**What is asked:**
Reproduce the entries starting with the line that contains "Viewport: 360px width, 300px height." and continuing through the line that contains "(x=176, y=55)", both included, keeping the requests unchanged. In the answers, multiply every coordinate by 1.6 and round to the nearest whole number, with halves rounded up.

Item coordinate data
* * *

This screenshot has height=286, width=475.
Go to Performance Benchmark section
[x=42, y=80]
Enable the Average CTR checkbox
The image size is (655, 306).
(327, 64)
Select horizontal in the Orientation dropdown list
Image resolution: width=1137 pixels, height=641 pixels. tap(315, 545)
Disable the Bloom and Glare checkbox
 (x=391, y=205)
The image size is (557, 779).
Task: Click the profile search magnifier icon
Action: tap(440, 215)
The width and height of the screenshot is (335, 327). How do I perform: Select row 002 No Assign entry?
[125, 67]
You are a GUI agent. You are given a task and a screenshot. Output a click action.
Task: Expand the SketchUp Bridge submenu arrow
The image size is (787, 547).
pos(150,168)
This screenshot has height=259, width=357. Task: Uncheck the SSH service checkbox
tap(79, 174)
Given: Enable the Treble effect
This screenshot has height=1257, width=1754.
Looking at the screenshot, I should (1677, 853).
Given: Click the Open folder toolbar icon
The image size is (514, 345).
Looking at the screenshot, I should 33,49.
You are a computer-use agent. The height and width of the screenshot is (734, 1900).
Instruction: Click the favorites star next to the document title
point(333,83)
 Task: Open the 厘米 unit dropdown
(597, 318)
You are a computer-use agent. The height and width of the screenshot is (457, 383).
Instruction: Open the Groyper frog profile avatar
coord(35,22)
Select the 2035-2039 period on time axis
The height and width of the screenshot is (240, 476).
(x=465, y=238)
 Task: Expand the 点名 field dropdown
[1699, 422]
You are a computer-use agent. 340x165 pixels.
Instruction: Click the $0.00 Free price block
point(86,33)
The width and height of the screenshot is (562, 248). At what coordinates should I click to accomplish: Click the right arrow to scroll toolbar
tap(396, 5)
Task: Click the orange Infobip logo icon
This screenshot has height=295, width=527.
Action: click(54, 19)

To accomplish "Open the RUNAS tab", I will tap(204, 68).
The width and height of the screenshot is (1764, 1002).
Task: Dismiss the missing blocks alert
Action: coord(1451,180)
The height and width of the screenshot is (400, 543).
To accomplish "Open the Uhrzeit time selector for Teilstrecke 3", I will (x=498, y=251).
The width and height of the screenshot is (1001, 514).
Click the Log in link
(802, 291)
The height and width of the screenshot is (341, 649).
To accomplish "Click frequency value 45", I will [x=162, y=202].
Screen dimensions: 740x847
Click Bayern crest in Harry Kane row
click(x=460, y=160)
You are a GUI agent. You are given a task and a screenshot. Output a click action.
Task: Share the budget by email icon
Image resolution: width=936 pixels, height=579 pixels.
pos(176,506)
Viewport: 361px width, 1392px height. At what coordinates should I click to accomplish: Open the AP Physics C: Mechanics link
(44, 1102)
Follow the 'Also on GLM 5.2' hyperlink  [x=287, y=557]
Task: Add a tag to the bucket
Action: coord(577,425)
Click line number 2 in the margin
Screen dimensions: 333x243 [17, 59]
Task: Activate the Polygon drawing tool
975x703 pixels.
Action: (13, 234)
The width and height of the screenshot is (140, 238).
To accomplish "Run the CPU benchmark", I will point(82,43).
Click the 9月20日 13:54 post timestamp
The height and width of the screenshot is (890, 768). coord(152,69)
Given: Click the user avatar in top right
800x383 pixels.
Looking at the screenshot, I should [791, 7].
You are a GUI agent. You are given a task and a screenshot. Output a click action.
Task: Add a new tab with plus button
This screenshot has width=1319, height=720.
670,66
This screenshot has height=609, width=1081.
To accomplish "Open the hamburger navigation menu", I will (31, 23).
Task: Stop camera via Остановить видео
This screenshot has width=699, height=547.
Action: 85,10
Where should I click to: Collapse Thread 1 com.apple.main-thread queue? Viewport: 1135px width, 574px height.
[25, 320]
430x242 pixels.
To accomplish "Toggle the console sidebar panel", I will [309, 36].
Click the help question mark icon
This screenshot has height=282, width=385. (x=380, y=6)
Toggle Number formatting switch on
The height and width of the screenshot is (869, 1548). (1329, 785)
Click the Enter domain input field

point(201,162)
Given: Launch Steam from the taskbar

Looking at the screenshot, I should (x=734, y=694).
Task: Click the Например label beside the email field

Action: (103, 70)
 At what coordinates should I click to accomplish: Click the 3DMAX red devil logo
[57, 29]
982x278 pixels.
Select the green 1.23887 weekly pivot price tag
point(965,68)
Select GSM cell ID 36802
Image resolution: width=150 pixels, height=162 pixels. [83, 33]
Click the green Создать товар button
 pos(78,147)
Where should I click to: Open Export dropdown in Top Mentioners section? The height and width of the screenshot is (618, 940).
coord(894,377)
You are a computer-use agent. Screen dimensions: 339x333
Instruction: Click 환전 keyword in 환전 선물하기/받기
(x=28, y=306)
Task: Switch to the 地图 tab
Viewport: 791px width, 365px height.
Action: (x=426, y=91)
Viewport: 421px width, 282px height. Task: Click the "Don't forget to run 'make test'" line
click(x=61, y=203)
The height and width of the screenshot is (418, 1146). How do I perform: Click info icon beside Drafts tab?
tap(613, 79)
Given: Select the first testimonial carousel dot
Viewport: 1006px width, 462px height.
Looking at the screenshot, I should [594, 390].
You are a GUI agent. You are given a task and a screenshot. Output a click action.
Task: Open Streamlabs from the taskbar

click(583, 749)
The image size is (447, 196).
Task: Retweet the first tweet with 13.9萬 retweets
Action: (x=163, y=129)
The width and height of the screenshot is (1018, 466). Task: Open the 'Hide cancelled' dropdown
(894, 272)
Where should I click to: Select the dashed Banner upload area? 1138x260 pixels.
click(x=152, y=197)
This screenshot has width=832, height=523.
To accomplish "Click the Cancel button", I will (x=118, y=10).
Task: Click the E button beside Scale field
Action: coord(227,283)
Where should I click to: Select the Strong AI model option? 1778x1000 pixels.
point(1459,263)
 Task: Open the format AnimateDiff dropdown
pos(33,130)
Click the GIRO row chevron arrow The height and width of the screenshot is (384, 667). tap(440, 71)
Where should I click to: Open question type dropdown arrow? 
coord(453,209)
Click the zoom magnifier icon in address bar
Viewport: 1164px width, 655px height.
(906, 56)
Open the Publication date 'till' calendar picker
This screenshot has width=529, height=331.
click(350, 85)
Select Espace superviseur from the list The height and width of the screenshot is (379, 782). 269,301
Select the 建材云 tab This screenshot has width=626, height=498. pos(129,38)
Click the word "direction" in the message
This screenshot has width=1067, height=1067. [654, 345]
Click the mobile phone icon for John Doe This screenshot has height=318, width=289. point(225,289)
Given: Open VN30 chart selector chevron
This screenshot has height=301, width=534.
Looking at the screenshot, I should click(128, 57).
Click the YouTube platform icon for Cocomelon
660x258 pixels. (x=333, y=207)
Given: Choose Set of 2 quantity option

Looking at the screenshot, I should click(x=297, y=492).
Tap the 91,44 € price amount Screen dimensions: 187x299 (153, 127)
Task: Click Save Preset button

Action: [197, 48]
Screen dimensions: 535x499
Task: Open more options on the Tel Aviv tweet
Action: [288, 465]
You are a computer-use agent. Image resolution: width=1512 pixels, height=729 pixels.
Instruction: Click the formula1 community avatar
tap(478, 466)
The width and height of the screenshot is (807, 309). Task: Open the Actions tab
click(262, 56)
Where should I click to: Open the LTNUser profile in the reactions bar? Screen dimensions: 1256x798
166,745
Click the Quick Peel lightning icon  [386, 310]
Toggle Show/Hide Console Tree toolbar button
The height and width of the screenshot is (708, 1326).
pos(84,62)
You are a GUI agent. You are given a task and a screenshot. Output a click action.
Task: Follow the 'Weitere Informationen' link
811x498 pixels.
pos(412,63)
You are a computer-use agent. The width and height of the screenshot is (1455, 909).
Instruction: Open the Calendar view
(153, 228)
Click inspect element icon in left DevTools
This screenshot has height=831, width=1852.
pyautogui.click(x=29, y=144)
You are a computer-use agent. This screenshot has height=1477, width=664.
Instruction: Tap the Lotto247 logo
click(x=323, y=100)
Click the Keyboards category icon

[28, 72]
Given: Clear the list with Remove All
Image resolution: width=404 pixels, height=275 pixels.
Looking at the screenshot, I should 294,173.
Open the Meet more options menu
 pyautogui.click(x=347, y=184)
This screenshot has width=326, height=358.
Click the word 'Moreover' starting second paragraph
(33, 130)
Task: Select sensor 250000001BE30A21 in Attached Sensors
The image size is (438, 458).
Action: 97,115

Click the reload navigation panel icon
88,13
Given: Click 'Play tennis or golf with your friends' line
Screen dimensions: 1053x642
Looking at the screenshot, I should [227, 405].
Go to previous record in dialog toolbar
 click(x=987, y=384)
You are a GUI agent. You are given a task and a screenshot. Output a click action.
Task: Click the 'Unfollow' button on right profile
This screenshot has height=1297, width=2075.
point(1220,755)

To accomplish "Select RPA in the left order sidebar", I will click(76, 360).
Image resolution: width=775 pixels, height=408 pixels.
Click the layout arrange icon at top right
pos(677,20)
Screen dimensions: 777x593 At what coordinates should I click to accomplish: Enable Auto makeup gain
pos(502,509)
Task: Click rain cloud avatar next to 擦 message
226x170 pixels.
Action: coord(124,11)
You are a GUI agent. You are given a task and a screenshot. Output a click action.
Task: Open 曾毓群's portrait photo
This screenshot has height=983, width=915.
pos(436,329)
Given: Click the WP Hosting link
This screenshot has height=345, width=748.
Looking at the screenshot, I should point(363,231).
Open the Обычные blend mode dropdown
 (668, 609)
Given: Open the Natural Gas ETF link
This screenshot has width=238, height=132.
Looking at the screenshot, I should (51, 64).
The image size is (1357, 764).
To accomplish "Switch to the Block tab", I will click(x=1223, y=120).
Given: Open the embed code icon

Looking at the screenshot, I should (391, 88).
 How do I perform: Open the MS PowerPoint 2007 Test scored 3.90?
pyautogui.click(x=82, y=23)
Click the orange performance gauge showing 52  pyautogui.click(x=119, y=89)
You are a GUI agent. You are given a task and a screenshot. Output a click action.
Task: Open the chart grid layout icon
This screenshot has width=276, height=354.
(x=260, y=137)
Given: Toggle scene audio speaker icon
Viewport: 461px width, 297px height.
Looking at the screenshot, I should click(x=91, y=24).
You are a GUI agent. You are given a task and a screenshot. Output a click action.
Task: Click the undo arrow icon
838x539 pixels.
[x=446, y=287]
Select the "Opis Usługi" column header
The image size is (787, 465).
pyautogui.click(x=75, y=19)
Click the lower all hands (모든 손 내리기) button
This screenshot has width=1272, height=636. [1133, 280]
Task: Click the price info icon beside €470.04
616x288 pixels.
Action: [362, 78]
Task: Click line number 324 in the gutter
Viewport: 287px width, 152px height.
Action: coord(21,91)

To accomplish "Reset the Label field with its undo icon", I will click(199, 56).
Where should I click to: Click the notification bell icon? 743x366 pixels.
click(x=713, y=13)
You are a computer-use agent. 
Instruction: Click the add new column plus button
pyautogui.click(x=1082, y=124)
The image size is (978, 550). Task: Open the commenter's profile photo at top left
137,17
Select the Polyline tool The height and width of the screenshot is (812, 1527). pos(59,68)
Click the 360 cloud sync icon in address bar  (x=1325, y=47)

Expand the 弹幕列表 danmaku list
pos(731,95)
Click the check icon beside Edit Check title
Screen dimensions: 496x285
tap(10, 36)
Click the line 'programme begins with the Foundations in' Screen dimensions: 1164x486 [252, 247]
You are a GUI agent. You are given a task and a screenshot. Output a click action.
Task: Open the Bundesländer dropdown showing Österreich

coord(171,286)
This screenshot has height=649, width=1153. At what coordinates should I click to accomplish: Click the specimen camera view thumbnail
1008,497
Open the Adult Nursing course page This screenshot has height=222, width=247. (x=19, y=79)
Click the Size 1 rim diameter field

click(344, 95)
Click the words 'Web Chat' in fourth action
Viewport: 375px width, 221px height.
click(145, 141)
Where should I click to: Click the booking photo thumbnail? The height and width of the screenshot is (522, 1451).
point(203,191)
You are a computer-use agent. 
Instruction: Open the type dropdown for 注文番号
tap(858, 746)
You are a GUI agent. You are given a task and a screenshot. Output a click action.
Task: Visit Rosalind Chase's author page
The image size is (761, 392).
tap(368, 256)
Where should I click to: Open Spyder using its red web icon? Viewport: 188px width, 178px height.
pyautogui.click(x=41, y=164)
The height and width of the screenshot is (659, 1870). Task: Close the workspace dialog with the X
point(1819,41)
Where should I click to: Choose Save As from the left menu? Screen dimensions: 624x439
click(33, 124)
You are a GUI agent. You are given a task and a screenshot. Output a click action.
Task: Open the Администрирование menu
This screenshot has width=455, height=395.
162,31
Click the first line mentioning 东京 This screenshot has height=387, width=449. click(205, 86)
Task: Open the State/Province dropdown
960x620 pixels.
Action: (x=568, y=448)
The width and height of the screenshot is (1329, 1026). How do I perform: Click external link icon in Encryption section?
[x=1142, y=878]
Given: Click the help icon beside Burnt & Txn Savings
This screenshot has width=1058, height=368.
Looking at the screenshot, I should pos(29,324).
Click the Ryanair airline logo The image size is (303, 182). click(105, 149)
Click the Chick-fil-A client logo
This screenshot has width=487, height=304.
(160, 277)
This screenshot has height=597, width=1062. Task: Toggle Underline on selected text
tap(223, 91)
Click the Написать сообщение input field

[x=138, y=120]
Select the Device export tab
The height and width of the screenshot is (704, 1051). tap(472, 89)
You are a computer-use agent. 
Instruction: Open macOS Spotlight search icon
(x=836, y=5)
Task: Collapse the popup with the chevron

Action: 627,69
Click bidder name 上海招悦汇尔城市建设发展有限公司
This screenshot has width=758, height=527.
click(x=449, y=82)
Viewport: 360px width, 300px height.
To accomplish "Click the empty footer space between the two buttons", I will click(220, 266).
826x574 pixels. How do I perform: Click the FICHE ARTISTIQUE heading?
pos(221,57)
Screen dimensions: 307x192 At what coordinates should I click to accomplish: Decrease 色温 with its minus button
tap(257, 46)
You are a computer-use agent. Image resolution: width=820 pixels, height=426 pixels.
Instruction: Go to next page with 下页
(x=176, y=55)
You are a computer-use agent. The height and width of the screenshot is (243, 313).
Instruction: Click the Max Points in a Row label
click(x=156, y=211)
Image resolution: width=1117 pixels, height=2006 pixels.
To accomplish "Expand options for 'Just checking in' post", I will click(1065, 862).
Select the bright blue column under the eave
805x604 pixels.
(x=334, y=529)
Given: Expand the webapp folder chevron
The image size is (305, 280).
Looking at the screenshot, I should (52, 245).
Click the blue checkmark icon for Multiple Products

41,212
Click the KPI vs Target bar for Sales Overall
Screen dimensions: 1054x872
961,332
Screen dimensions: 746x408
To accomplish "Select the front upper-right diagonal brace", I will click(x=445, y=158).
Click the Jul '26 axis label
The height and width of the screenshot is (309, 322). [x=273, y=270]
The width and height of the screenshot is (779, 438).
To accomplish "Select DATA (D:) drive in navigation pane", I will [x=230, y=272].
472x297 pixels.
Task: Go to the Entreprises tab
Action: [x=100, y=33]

* * *

**Problem solution:**
Viewport: 360px width, 300px height.
To accomplish "Click the empty footer space between the two buttons", I will click(352, 426).
826x574 pixels. How do I perform: Click the FICHE ARTISTIQUE heading?
pos(354,91)
Screen dimensions: 307x192 At what coordinates should I click to accomplish: Decrease 色温 with its minus button
tap(411, 74)
You are a computer-use agent. Image resolution: width=820 pixels, height=426 pixels.
Instruction: Go to next page with 下页
(x=282, y=88)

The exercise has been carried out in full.